### Provided text
Foucault’s influence runs deeper than academia. His radical view of power now shapes how we talk about race, gender, truth, and oppression. But has this lens distorted more than it revealed?

How Foucault changed the way we see power

Power is everywhere. That’s the claim — repeated so often in modern discourse it’s passed from insight to incantation. Everything, we are told, is power. Power in language. Power in silence. Power in gaze, gesture, structure, system. The oppressor class needn’t be identified by violence or law. It may simply reside in the norms we inherit or the pronouns we use. Even kindness can be suspect — a velvet glove over a colonial fist.

This is not just theory. It’s now the default framework through which much of the cultural left interprets the world. From gender debates to postcolonial studies to campus policies and corporate HR departments, the language of power saturates everything. It sounds critical, even liberatory — until you try to disagree with it.

The fingerprints of Michel Foucault — the French philosopher and historian born in 1926 — are all over this worldview. Though he didn’t invent the obsession with power, he gave it intellectual form. In his work, power is not held or possessed but flows through discourse and institutions. It is not something that can be seized and redistributed so much as something that constitutes reality itself. Even truth, for Foucault, is not discovered but produced by regimes of power.

This was not a conspiracy theory. It was something more ambitious: a philosophical dismantling of objectivity itself. Where the Enlightenment once stood — with its promises of reason, universality, and moral clarity — Foucault planted a different flag. Not a call to arms, but a method of suspicion. Look behind every claim of truth, he taught, and you’ll find a struggle for dominance. It’s a view that pairs neatly with moral relativism — the idea that no belief system can claim objective truth, only cultural or ideological preference. And once truth becomes just another weapon, dialogue gives way to power plays.

It’s hard to overstate how corrosive this has become. If all appeals to truth are masks for power, then persuasion becomes manipulation. Debate becomes unmasking. Dialogue is replaced by interrogation — who benefits? Who speaks? Who is silenced? In this framework, sincerity is irrelevant. A statement is judged not by its coherence or correspondence to reality, but by its position in the structure of power.

### Dataset
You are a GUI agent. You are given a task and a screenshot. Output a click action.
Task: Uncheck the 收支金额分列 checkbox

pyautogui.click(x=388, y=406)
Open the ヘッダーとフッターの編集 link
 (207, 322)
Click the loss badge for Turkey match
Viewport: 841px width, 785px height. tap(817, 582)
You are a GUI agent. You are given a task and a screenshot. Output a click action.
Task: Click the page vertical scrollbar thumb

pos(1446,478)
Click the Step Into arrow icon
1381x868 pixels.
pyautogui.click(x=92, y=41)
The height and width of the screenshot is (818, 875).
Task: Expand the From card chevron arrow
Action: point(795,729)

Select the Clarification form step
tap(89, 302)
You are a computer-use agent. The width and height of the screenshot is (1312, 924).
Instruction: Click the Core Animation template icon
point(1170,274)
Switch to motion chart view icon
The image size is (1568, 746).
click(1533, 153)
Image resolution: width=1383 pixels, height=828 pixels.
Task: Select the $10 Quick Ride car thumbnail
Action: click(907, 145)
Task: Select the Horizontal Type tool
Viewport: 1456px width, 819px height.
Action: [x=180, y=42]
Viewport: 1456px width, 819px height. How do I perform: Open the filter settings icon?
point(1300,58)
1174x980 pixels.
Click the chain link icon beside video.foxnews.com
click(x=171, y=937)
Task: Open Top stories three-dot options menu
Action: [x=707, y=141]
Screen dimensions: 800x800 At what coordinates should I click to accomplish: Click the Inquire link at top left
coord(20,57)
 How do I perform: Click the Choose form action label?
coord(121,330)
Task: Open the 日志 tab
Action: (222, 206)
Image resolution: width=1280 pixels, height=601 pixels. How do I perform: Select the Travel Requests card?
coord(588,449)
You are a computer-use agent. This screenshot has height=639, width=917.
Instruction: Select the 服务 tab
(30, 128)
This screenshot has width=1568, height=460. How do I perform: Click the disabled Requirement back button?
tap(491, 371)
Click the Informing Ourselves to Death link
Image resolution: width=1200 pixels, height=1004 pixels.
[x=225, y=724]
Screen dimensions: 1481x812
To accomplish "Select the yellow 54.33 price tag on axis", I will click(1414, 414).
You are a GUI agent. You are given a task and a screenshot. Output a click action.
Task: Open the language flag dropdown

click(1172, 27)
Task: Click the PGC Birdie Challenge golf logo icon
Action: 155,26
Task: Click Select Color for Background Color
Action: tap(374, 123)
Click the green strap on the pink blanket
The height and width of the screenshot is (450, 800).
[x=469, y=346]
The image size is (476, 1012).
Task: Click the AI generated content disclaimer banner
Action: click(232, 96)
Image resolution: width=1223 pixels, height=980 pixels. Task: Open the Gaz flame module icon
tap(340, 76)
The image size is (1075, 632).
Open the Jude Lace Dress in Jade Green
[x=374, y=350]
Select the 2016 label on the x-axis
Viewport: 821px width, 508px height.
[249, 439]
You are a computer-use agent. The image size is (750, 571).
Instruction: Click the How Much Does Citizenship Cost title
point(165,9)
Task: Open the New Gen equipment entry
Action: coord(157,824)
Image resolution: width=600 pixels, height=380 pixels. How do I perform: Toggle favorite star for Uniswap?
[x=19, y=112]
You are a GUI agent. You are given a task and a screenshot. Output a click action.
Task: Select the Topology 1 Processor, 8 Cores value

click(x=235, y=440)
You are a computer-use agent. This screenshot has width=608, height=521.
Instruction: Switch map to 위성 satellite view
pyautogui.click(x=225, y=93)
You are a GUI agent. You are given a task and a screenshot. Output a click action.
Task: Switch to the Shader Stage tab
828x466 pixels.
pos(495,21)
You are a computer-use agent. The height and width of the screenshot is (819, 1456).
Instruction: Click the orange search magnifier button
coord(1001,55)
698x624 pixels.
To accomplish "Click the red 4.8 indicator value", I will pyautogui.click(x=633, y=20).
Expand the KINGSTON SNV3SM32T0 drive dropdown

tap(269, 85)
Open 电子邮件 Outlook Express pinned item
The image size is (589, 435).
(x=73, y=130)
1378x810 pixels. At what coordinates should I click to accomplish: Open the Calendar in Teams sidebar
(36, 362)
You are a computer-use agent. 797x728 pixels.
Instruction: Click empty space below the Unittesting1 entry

### Work instructions
a. Based on the essay on Foucault, say whether each statement agrees with it, answering yes or no and quoting the deciding words: (i) Foucault was born in 1926. (ii) Foucault invented the obsession with power. (iii) For Foucault, truth is something discovered.
b. Reproduce the stretch of the essay on Foucault from "This is not" through "disagree with it.".
The entries stand apart from the essay on Foucault.

### Results by task
a.
(i) Yes: "the French philosopher and historian born in 1926"
(ii) No: "Though he didn’t invent the obsession with power, he gave it intellectual form."
(iii) No: "Even truth, for Foucault, is not discovered but produced by regimes of power."

b.
This is not just theory. It’s now the default framework through which much of the cultural left interprets the world. From gender debates to postcolonial studies to campus policies and corporate HR departments, the language of power saturates everything. It sounds critical, even liberatory — until you try to disagree with it.